Asociación de Mujeres Indígenas Zenú
- Corregimiento Primero de Julio, municipio María La Baja
ASOMIZ is an organisation of indigenous women, who initially gathered together as victims of the armed conflict in Colombia, after being displaced and resettled in the Montes de María. They are currently dedicated to the preservation of historical memory and culture, the protection and conservation of medicinal plant crops, to gastronomy, and to textile weaving with vegetable fibres. Through handicrafts and the production of different oils extracted from medicinal plants, they ensure the economic autonomy of themselves and their families.
Asociación de Mujeres Víctimas Afro, Agropecuarias y Campesinas Productoras de Playón
- Corregimiento San José del Playón, municipio María La Baja
ASOMOVICAMPO is an organisation of women who are fighting for the defence and enforceability of their rights to access to land and to remain in their territory; the prevention of gender-based violence; and economic autonomy.
The women in this process are farmers, beekeepers, and seed custodians. While the older women work on a 15-hectare plot of land near the town centre, the others work on a rented parcel of land. To get there, they have to sail across the San José de Playón reservoir and then walk along one of the foothills of the Montes de María. They grow rice, yams, melon, corn and dozens of other products that they sell and use for their own consumption.
This territory is surrounded by oil palm monoculture and faces a serious problem associated with the availability of water resources, which has been contaminated by large companies and agribusiness, thus impacting the environment and the health of those who live in the region.
- Municipio La Apartada
Around 180 families - many of them displaced from other municipalities - make up the cabildo, maintaining their own government and fighting for autonomy in their territory. The cabildo has achieved the titling of two plots of land where the tambo, an ancestral place where they meet for dialogue and work, is currently located.
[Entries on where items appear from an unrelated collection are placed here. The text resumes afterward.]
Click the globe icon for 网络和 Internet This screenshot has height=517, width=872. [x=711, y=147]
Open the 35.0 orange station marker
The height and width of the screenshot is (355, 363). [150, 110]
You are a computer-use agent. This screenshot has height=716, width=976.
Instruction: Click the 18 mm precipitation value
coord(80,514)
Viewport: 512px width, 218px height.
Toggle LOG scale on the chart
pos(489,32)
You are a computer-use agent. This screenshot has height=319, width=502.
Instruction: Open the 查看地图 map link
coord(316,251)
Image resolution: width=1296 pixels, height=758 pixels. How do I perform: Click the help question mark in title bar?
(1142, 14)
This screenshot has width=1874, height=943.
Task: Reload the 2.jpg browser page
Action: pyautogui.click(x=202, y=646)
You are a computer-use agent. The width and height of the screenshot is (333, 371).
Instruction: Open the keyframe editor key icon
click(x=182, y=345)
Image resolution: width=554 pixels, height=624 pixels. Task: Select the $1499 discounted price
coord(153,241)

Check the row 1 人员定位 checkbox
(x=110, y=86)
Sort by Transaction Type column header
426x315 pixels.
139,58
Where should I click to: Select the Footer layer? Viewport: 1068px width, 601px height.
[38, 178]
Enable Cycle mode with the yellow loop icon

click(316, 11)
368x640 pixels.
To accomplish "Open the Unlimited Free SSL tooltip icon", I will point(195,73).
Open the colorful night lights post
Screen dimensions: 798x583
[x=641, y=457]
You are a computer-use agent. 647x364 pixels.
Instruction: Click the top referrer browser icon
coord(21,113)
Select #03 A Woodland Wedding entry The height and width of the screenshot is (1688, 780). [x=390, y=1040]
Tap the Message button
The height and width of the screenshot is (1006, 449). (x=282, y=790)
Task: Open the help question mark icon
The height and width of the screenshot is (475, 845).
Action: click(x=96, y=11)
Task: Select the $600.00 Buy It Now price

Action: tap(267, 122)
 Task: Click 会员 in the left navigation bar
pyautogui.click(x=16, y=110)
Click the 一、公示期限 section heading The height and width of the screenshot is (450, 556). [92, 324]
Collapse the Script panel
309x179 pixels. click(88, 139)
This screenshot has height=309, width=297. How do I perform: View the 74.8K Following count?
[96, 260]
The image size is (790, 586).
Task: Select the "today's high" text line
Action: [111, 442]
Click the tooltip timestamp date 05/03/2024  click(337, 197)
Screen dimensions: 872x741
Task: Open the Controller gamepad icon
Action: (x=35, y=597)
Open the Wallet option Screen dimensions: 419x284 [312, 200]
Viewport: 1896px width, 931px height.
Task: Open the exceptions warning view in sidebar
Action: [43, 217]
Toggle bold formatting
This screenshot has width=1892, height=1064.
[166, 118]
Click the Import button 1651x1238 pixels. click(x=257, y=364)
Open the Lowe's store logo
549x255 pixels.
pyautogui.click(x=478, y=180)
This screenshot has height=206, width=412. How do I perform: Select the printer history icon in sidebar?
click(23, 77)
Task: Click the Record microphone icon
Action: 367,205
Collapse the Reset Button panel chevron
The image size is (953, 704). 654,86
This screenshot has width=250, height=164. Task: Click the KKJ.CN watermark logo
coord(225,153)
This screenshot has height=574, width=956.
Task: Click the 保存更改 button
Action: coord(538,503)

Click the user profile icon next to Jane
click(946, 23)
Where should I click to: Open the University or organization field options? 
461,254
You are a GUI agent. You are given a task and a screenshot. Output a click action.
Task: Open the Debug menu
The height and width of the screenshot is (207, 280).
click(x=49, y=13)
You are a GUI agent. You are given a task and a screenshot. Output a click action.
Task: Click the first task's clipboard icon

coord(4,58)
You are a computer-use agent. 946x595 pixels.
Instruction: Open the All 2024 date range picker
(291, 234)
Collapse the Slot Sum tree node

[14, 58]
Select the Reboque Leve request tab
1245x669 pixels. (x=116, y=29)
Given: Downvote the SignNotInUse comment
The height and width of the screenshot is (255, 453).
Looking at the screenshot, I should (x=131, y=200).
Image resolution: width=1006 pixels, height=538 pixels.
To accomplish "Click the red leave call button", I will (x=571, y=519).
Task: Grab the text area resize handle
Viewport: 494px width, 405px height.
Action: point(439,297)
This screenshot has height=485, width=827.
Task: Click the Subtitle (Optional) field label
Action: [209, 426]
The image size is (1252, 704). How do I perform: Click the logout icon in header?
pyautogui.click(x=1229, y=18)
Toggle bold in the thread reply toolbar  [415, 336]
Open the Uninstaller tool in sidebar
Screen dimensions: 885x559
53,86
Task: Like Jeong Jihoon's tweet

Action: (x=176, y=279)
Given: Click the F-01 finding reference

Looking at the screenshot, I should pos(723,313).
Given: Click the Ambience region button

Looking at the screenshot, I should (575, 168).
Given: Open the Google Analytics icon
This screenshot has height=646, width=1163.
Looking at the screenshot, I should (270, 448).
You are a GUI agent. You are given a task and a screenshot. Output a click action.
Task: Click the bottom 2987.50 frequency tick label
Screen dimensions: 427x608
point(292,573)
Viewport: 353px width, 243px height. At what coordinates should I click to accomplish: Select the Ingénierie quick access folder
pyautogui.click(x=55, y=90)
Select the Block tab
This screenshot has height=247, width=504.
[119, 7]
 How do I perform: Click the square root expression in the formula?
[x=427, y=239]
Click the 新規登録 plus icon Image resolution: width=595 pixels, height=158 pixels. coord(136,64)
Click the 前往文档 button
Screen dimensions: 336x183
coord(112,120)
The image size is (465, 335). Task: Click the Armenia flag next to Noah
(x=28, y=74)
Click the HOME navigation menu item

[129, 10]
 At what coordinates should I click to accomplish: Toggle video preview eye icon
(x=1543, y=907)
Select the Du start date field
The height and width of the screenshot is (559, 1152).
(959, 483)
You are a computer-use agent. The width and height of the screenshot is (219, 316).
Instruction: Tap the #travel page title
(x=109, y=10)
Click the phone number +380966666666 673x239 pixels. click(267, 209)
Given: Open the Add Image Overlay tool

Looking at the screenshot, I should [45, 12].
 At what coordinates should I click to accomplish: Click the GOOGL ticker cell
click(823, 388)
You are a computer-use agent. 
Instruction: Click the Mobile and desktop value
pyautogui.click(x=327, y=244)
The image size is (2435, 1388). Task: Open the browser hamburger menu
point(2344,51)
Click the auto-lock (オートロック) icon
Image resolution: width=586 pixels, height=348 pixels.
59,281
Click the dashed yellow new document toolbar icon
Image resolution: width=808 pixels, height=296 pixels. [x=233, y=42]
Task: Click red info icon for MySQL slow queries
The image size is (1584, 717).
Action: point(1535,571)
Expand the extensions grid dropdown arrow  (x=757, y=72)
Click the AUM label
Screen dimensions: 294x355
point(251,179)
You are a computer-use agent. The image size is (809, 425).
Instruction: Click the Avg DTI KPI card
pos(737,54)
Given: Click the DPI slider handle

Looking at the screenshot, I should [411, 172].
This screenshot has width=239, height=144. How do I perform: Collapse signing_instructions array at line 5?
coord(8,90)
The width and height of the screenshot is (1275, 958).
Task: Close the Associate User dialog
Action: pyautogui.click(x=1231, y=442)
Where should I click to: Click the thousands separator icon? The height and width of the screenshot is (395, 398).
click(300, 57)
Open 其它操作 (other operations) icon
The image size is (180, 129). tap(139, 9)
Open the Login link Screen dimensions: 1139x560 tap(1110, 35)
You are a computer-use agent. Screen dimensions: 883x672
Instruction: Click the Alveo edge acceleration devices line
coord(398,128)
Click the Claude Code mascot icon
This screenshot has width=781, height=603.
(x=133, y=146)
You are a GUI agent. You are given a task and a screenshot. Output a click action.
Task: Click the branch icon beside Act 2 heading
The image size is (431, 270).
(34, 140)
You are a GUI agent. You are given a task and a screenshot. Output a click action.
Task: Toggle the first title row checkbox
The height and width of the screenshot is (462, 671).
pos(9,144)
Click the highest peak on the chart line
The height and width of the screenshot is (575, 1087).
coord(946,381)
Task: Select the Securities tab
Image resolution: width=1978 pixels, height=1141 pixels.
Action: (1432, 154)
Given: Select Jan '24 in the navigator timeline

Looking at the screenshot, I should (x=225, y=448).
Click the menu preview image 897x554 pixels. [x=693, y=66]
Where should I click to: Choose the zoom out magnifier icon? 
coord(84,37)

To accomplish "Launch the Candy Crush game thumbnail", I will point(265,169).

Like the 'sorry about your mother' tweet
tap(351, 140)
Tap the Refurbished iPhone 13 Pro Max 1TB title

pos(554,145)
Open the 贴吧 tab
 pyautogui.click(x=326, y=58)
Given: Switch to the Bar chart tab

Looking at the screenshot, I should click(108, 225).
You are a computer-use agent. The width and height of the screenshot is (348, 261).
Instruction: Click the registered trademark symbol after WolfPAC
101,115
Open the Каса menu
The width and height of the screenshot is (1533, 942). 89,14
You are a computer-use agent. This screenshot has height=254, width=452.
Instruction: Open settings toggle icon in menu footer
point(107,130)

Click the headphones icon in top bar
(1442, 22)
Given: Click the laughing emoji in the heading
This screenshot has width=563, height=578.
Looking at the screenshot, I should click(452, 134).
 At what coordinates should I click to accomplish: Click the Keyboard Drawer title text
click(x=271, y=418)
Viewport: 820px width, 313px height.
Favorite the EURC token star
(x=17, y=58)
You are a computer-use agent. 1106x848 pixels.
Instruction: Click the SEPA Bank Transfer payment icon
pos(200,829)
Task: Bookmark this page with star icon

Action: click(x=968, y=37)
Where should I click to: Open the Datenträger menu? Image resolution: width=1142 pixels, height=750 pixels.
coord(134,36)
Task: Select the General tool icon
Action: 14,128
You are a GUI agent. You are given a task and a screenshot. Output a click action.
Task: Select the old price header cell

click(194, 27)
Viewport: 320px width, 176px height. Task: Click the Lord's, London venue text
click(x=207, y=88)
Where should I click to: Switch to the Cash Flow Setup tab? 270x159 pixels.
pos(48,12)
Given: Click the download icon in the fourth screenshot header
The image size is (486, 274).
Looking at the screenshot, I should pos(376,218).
For 25 years now, the cabildo has been struggling to obtain state recognition as an indigenous reservation, thus achieving the adjudication of collective land in order to be able to enjoy the territory and carry out their life plan. The presence of illegal armed groups in the area slows down recognition, distancing them from the institutions in the territory and contributing to the stigmatization of those who live there.
Women's leadership has been crucial for the cabildo, leading fights against various conflicts and issues, including sexual violence against them.
Willet is from Liberia, in west Africa. She works at the Women NGOs Secretariat of Liberia - WONGOSOL.
She believes that achieving gender justice requires not only collaborating with the government and authorities on land issues, but also identifying and partnering with grassroots women's organizations in the territory to advocate for women's land rights.
Miriam is a rural producer and is a member of the organisation Mujeres Libres del Norte Cordobés - MULINEC, in Córdoba, Argentina.
She is confident that dialogue and intergenerational action can make possible further progress in the fight for women's land rights.
"We dream of a world free of violence against women, being recognised in our work in the territory and enjoying autonomy and self-determination in our land with guarantees for a dignified permanence".
The axes of their work agenda are redistribution, access, formalisation and tenure of land, life free from violence, common goods, food sovereignty and working together with the men who are part of their families, organisations and communities.
The Coalition was born out of the local adaptation of the Stand For Her Land campaign, a global initiative that seeks to contribute to the guarantee of rural women's rights and the closing of gaps between existing standards to promote women's land rights and their realisation in practice.